Figure 1. Figure 1. The appearance of skin after applying ice cube test.

Figure 2. Figure 2. Skin biopsy taken from lesion showed evidence of leukocytoclastic vasculitis by light microscopy. There is a mild neutrophilic infiltrate in the wall of small vessel located in the superficial dermis. Also mild congestion and leukocytoclasis is also present. H&E, × 200.

Figure 3. Figure 3. (A, B) The lymph node excision showed atypical lymphoid infiltration (H&E, × 40, × 400). (C, D) Immunohistochemically, the neoplastic cells were positive for CD20 and kappa light chain (× 25, × 40). (E) Paratrabecular nodular infiltration was seen in the bone marrow (H&E, × 25). (F, G, H) The lymphoid cells expressed CD20 and kappa light chain; lambda was negative (× 25, × 40, × 40).

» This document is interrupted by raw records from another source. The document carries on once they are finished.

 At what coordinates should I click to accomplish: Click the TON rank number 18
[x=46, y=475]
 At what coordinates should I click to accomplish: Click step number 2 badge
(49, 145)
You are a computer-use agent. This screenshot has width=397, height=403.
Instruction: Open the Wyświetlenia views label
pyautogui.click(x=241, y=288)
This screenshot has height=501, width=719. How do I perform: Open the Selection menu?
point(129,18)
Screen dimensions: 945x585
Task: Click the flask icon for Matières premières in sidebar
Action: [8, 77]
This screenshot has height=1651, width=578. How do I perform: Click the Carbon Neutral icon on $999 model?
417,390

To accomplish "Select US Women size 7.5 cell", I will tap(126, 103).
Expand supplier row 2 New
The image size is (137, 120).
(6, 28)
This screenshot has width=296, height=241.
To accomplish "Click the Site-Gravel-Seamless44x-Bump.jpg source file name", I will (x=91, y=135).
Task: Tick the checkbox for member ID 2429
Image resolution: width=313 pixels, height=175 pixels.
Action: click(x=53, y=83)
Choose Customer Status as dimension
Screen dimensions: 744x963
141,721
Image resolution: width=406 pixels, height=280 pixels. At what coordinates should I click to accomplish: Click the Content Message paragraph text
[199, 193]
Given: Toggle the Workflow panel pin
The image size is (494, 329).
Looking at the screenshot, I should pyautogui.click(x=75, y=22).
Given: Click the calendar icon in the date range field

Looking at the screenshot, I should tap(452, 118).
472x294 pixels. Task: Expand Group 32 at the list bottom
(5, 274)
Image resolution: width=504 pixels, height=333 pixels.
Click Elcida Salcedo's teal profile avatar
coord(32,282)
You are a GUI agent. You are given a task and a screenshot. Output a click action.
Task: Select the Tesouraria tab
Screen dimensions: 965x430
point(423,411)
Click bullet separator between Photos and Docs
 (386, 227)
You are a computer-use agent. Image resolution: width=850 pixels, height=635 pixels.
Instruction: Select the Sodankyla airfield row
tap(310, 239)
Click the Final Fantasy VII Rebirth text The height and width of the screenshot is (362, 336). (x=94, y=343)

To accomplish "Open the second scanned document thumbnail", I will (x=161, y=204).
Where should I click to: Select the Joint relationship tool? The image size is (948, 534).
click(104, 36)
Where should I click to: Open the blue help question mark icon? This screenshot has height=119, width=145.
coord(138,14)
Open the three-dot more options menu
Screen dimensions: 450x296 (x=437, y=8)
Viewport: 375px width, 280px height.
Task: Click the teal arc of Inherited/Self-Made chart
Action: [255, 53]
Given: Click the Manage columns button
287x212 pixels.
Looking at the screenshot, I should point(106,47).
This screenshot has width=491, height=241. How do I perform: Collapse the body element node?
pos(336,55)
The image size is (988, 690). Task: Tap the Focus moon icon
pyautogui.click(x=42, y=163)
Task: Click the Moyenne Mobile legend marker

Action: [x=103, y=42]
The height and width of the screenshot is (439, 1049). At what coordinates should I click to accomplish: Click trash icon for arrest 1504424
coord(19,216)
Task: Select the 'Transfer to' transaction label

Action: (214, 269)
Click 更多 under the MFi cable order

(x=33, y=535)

The patient was referred to hematology clinic with a diagnosis of stage 4 marginal zone B-cell lymphoma. After four cycles of chemotherapy, our patient’s cold urticarial symptoms and skin lesions were completely improved as well as disappearance of enlarged lymp nodes in the CT.


The exact incidence of the CU is unknown, but of all the cases, over 90% are classified as idiopathic [4]. Although ACU is usually considered benign, several concerns should be addressed in patients with these disorders [2]. The incidence of secondary ACU associated with cryoglobulinemia is low. Approximately 3-4% of all cryoglobulinemias are associated with ACU [3]. Type I cryoglobulins are single monoclonal immunoglobulins (IgG) always linked to B-cell lymphoproliferative disorders [5, 6]. These monoclonal proteins can form cold-induced aggregates that may mediate inflammatory vasculitis, which is characterized by cold-induced symptoms. Serum complement measurements in patients with secondary ACU and IgG cryoglobulinemia revealed decreased levels of classic and alternative complement components. IgG cryoglobulins may have been responsible for complement activation, release of C5a and C3a, and degranulation of mast cells. CU cryoglobulins could represent IgG anti-IgE autoantibodies that react with IgE attached to mast cells. Cold temperature may favor the interaction of IgG anti-IgE autoantibodies to IgE attached to mast cells, causing mediator release [7].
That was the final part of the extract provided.